The Availability Group auto-scaling features have two concepts of cooldown time, one is the cooldown time set by each alarm policy, and the other is the auto-scaling default cooldown time (valid for fixed-time scaling policy, default value is 300s, and it does not support modification for the time being).You can ensure that automatic scaling does not add or remove other instances before the last scaling actually takes effect. Manually adding or removing instances in Availability Group is not limited by cooldown time.

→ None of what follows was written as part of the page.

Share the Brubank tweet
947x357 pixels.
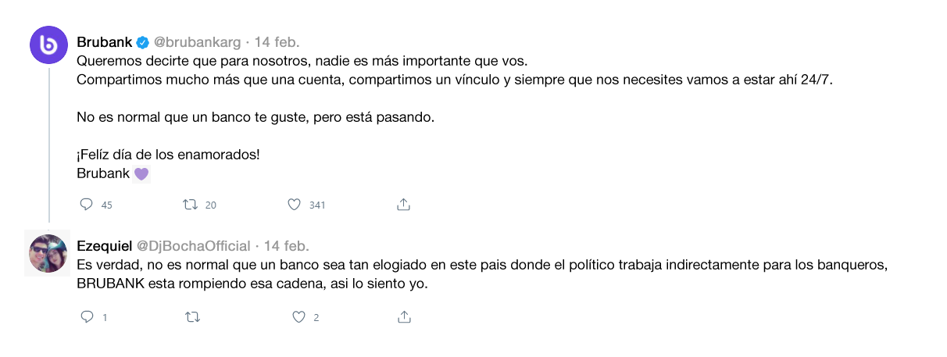click(403, 205)
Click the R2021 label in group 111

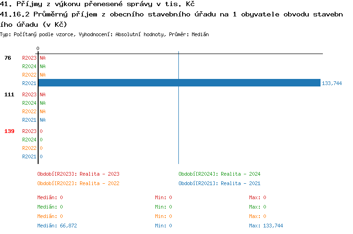pyautogui.click(x=29, y=120)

With new instances are added to the Availability Group, it takes time to create instances and apply self-starting configuration to share the business load. If there is no cooldown time, and the configuration values of alarm scaling policy monitoring cycle or repeated cycle are small, new instances will be automatically added before load reduction. When the first new instance takes over the business, it will trigger to scale dowm due to the load is too low.
For example, traffic peaks occur, leading to alarm triggering for alarm policies. When the alarm is triggered, the Availability Group auto-scaling will add an instance to help handling the increased business. But there is a problem: It takes a few minutes to create the instance, and it takes time to configure the service and gradually receive requests from Load Balancer after it is running. During this period, the alarm policy may continue to trigger, leading to add new instances. But if you have set the cooldown time, after a new instance is added, the auto-scaling of the Availability Group is cooling down, and all auto-scaling activities are paused until the cooldown time (assumed to be 300 seconds) passes. In this way, the newly created instance has time to start processing the application traffic. After the cooldown time, if the alarm policy is triggered again, the Availability Group will automatically add an instance, and the cooldown time will take effect again.